1st Associated Independent Surveyors say:  The mineral fraction of a given soil consists of sand, silt, and clay particles. Clay particles are the smallest of the three, silt are intermediate in size, and sand, the largest. Clay particles, bound end to end and side to side in extensive planes, are stacked in a sandwichlike matrix and held together by electrochemical forces. This platelike stacking of horizontally arranged clay particles results in a large surface area.

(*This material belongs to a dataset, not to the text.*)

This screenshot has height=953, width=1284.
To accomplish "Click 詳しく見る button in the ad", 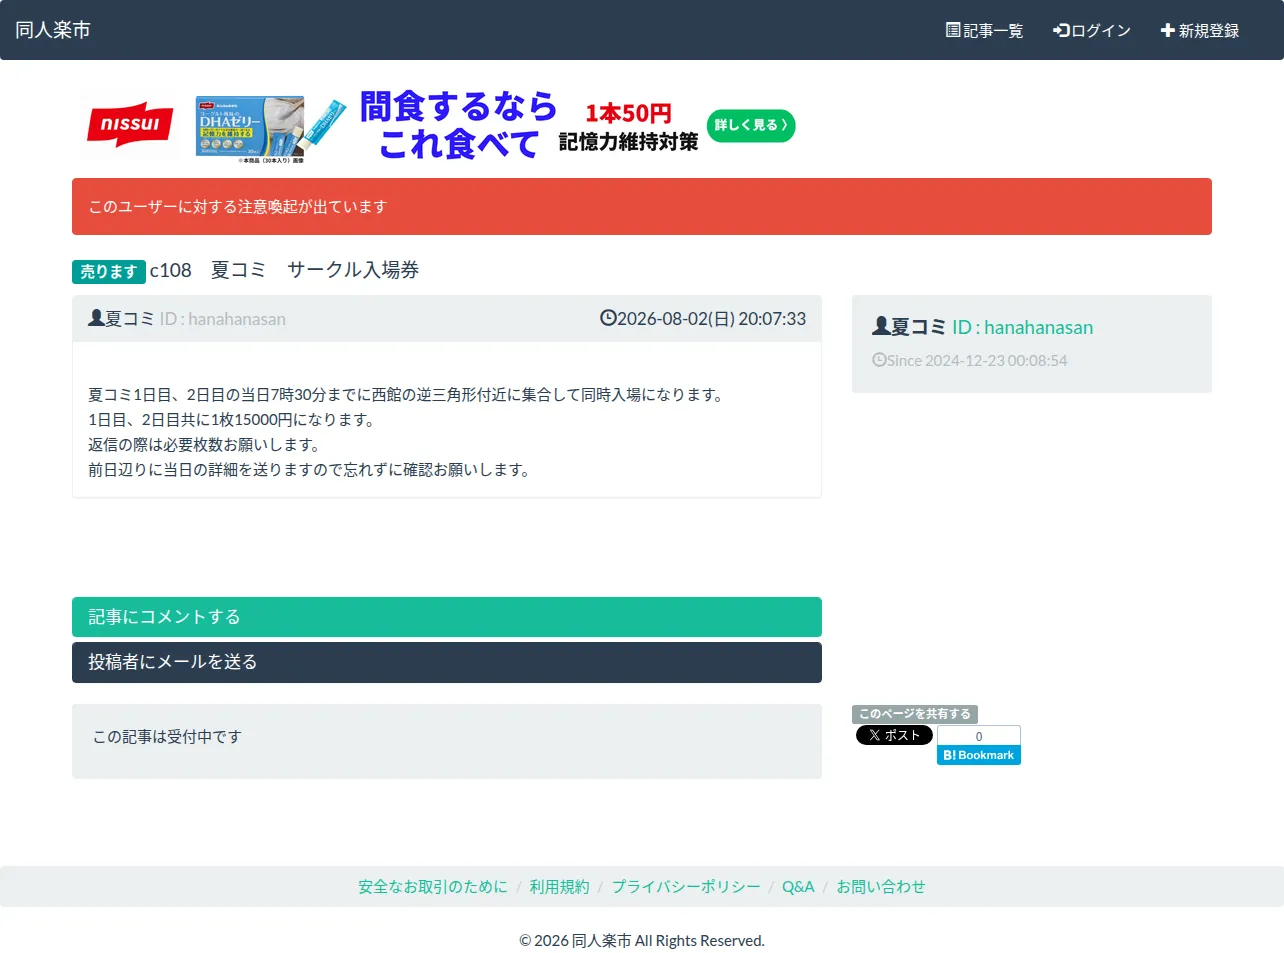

Due to individual clay particles are negatively charged, they have the capacity to attract and hold onto, or adsorb, positively charged elements (called cations) such as ammonium, potassium, calcium, magnesium, and other trace elements. Clay soils are relatively fertile because of this capacity to adsorb these important plant nutrients. Conversely, the single, uncharged sand particles in sandy soils lack the capacity to absorb cations and thus they contribute very little to soil fertility.

Peat

There are many peat bogs in the UK but mostly in Ireland.  Forests shed leaves and all the plant life decomposes and over time its squashed into coal and oil.  Before it gets to coal and oil it becomes peat.  Peat is basically decayed vegetation which is extremely rich in nutrients and isn’t at all compact.  It’s the stuff you buy at a garden centre! Peat is a wet material and normally boggy, normally in a low area with a lot of water, it acts like a sponge that soaks up the water and has no compressive strength at all.  If you build on top of it it sinks straight through.

Particularly in Ireland, they cut it with a shovel and is then used to light fires because its made of old decay and vegetation.

[Trying to figure out how to get in without sinking up to our knees in mud.]

A property built in the midlands two or three years ago.  When they had finished it, it started moving within a week!  It had sunk 2ft 6” into the ground and when it was photographed you couldn’t see nothing of the house between the ground floor window sills.

 

Realistically, to build on peat you have to pile foundations through the peat - that’s the only way you can realistically build on it.  You use a flotation slab – you work out the weight of the property per sq metre and you dig that weight per sq metre out of the ground, then you put your property with a raft on the bottom and build the house off the raft.  This realistically doesn’t work because it costs too much money and your house effectively becomes a boat.